Les chercheurs ont choisi de ne pas publier leurs poèmes adversariaux, estimant le risque trop élevé. Interrogés par The Guardian, ils avouent avec autodérision : « Mes cinq collègues et moi avons composé ces poèmes. Mais nous ne sommes pas doués pour ça. Peut-être que les résultats sont moins bons parce que nous sommes de mauvais poètes. »
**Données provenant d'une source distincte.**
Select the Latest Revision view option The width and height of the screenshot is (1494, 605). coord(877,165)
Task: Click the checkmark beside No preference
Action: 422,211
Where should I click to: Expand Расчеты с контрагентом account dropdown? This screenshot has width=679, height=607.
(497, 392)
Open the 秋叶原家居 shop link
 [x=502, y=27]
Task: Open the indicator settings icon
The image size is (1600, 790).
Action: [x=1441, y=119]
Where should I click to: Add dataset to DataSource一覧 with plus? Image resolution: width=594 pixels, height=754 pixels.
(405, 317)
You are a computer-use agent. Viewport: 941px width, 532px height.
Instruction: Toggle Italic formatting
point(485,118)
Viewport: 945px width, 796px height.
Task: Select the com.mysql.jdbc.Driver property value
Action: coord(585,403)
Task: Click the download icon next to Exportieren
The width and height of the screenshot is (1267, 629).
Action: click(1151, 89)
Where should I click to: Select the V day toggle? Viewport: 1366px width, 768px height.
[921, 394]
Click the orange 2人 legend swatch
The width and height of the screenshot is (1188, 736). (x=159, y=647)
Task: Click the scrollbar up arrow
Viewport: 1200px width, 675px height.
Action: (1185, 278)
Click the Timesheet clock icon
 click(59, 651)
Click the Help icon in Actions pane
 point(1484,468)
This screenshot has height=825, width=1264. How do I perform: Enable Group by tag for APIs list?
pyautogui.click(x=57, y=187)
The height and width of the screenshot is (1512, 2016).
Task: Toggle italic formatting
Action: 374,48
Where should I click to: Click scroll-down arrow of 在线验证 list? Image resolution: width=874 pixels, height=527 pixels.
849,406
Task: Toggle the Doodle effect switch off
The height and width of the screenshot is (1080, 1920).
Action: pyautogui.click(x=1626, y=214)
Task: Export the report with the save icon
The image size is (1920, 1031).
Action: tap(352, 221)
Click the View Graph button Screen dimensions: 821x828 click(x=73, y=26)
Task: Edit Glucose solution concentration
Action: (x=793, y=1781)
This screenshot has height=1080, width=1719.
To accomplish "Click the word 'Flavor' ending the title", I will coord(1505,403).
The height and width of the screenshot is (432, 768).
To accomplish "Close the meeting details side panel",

Cette remarque soulève une question vertigineuse : si des poètes amateurs parviennent à débrider 62 % des modèles, qu’en serait-il avec de vrais talents littéraires ? L’accessibilité de cette technique inquiète. Contrairement structures complexes et réservés aux hackers, la poésie adversariale peut être employée par n’importe qui.
Platon avait raison ?
Dans La République, Platon excluait les poètes de sa cité idéale au motif que « le langage mimétique peut distorter le jugement ». Les chercheurs d’Icaro Lab n’hésitent pas à convoquer cette référence : « Alors que les systèmes contemporains s’appuient de plus en plus sur les LLM (type de programme d’intelligence artificielle capable de reconnaître et de générer du texte), nous observons un mode de défaillance structurellement similaire : le formatage poétique peut contourner de manière fiable les contraintes d’alignement. »
La plume plus forte que l’épée ? Peut-être bien, mais aussi plus dangereuse que les algorithmes de cybersécurité ne le pensaient.
Avant de publier leurs résultats, les chercheurs ont contacté toutes les entreprises concernées. À ce jour, seule Anthropic a répondu, confirmant qu’elle examine l’étude. Google, OpenAI, Meta et les autres restent silencieux.
Cette découverte soulève des interrogations vertigineuses. Si la poésie peut contourner les protections, qu’en est-il des systèmes d’IA intégrés dans la défense, la santé ou l’éducation ? L’équipe d’Icaro Lab pointe une limite fondamentale des méthodes d’alignement actuelles.
En attendant, la poésie vient de gagner un nouveau titre : arme de jailbreak. De quoi faire réfléchir ceux qui pensaient que l’art et la technologie évoluaient dans des univers parallèles. Ils viennent de se percuter, et le choc est violent.
jcmojard
Publié à 13:44h, 04 décembreIl fallait s’y attendre.
Faire corriger un texte poétique, surtout en vers où les formulations peuvent être particulièrement déroutantes, était déjà un véritable cauchemar pour les dictionnaires. L’arrivée de l’IA dans leurs mises à jour a amplifié les propositions de corrections complètement hors de propos.
L’IA ne saisit absolument rien de la poésie, car, pour le moment, cette « intelligence » ne peut pas comprendre ; elle exécute plutôt une rigueur d’analyse. Et quand bien même la compréhension finirait par être intégrée à leur modèle, il manquerait encore le ressenti. Comme le dit Étienne Poirier dans son édito, « Nous habitons un poème et ce n’est pas une figure de style… ».
Le chemin parcouru par l’IA est indéniable, mais il en reste tellement à faire avant qu’elle ne soit « Habitée ». La poésie par son titre d' »arme de jailbreak » met surtout en évidence, au delà du débridage, le mot « Artificiel », là où les médias parlent d’abord d' »Intelligence ».